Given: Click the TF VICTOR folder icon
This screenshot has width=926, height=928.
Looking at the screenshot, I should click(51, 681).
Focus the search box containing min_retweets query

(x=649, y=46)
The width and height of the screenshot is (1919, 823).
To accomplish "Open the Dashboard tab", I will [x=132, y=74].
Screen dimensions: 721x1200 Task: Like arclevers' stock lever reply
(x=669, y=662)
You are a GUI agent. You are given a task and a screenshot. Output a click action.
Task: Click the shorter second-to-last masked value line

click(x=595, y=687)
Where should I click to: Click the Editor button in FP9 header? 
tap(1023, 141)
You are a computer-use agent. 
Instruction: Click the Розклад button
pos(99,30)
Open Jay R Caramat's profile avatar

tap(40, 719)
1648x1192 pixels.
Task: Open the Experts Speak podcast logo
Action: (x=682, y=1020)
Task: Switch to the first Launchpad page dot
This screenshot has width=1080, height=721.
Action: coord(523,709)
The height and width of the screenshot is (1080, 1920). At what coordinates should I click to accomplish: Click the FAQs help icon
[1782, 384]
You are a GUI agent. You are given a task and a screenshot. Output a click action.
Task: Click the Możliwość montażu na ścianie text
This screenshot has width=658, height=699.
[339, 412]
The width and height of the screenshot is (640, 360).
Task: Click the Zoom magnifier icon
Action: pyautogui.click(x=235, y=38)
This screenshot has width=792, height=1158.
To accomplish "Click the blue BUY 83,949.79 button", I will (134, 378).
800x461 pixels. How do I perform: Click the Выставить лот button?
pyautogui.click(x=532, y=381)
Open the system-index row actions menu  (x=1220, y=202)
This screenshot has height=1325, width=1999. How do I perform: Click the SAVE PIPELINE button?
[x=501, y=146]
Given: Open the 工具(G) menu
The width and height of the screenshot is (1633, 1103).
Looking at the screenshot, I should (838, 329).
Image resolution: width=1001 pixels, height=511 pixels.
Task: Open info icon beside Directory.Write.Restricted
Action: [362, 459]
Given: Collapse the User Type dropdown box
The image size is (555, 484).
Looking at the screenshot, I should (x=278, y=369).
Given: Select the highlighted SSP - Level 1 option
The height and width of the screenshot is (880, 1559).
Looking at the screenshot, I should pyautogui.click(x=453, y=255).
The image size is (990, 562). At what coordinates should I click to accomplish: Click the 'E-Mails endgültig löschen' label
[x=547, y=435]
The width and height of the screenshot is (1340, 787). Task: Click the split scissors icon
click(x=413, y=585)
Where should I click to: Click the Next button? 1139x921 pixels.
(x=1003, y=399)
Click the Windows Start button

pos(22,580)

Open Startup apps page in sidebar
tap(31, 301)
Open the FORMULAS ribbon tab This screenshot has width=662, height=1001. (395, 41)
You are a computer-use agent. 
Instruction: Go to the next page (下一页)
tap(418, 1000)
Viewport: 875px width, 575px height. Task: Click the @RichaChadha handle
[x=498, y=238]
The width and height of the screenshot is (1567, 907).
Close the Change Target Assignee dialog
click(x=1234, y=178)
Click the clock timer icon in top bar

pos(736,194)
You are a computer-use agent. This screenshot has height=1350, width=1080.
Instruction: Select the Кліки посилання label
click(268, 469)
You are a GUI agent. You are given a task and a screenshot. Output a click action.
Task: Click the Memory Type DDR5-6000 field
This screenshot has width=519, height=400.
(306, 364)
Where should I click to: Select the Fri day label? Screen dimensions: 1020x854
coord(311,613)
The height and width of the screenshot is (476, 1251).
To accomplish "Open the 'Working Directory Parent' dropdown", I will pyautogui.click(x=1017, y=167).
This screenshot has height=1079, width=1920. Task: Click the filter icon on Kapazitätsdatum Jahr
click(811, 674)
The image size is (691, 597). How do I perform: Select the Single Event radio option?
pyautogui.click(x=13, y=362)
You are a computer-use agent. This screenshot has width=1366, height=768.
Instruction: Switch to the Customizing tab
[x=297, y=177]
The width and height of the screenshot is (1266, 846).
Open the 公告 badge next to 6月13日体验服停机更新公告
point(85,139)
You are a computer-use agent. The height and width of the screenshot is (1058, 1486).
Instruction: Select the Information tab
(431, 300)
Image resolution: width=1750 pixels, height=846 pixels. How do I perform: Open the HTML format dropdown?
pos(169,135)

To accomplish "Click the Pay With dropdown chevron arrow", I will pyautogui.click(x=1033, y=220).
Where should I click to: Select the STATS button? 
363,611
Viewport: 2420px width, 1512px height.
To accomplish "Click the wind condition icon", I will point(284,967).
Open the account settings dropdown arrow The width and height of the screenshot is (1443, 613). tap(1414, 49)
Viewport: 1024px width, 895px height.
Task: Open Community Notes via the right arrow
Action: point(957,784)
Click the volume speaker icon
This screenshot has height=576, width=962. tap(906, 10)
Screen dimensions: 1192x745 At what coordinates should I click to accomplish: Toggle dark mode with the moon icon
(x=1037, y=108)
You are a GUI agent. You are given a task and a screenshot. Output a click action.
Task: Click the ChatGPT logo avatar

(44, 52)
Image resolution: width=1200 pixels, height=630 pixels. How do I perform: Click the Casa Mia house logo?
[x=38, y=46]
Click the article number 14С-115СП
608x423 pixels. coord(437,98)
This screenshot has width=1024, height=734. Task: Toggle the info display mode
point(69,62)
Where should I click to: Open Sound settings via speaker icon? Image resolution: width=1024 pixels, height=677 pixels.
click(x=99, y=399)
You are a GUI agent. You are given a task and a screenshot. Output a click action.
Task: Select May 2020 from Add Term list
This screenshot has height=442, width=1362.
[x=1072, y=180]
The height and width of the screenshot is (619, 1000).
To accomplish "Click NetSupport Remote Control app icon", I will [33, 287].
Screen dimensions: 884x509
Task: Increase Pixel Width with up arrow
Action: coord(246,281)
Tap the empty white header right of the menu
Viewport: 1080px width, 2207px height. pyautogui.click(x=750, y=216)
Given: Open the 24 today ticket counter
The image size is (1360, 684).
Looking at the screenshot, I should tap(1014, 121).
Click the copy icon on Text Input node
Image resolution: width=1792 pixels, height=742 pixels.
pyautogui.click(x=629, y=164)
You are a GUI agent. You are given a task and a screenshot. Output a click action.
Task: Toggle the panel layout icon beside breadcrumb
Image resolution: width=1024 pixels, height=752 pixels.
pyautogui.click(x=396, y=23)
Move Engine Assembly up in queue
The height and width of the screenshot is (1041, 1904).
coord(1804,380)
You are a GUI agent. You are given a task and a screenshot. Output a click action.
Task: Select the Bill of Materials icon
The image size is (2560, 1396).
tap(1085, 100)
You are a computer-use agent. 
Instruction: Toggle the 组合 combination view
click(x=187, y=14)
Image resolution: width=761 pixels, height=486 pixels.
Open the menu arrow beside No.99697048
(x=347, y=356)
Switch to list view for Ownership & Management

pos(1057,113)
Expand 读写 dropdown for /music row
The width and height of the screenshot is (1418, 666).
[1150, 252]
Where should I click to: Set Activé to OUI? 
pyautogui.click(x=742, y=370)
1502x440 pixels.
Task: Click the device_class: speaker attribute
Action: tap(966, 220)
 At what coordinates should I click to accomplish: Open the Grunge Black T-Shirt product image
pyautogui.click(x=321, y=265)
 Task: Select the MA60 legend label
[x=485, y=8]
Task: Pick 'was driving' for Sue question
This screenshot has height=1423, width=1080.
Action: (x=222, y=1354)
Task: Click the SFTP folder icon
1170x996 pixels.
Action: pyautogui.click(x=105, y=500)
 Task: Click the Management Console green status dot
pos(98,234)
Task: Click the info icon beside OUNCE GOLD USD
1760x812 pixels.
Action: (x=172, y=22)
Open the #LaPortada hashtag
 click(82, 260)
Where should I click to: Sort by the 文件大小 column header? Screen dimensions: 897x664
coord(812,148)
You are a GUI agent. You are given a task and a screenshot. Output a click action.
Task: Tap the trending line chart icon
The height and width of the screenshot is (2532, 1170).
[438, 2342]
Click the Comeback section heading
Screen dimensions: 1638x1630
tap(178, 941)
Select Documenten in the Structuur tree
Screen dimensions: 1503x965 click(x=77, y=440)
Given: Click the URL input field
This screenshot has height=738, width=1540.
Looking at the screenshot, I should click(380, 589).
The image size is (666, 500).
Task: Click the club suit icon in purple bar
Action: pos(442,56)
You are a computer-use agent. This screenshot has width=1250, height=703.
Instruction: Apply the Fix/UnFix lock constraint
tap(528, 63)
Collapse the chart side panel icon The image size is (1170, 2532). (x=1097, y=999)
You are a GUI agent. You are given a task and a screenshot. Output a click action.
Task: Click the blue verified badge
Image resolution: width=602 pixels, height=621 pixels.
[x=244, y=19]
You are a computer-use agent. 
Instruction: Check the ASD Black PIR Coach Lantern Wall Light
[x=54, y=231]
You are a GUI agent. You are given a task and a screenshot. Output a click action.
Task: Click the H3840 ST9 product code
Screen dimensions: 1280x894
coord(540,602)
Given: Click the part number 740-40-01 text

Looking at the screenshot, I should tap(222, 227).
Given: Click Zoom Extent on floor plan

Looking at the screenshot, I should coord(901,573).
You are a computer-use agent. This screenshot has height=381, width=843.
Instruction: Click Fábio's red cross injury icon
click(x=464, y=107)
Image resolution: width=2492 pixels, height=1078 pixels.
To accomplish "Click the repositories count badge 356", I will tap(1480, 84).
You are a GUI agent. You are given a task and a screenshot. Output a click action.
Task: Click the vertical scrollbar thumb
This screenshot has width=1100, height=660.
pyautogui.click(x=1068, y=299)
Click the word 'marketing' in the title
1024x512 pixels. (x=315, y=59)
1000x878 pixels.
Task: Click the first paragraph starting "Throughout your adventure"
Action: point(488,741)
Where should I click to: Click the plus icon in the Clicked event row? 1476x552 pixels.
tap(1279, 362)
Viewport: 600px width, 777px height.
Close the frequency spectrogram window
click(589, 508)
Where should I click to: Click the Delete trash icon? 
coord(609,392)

══════════════════════════════

* _WORK INSTRUCTIONS_: Copy all lines from the entries that contain the word "Type".

* _YOUR SOLUTION_:
Given: Collapse the User Type dropdown box
Task: Click the Memory Type DDR5-6000 field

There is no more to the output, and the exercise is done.